(Beginning of SUPPLIED DATA)

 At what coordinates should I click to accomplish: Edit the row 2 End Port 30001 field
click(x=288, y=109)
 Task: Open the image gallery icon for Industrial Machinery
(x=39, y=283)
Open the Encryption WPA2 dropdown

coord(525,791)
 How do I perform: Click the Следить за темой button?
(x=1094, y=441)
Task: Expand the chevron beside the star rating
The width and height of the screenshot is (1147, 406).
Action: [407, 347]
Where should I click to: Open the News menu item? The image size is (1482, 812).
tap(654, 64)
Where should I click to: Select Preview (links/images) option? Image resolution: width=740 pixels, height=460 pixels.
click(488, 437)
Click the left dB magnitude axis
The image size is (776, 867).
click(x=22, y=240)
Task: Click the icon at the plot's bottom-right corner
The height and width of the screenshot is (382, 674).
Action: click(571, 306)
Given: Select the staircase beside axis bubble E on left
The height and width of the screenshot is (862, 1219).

(End of SUPPLIED DATA)

YOUR ASSIGNMENT:
No line may be altered or left out when the data is written out.

ANSWER SECTION:
 At what coordinates should I click to accomplish: Edit the row 2 End Port 30001 field
click(x=288, y=109)
 Task: Open the image gallery icon for Industrial Machinery
(x=39, y=283)
Open the Encryption WPA2 dropdown

coord(525,791)
 How do I perform: Click the Следить за темой button?
(x=1094, y=441)
Task: Expand the chevron beside the star rating
The width and height of the screenshot is (1147, 406).
Action: [407, 347]
Where should I click to: Open the News menu item? The image size is (1482, 812).
tap(654, 64)
Where should I click to: Select Preview (links/images) option? Image resolution: width=740 pixels, height=460 pixels.
click(488, 437)
Click the left dB magnitude axis
The image size is (776, 867).
click(x=22, y=240)
Task: Click the icon at the plot's bottom-right corner
The height and width of the screenshot is (382, 674).
Action: click(571, 306)
Given: Select the staircase beside axis bubble E on left
The height and width of the screenshot is (862, 1219).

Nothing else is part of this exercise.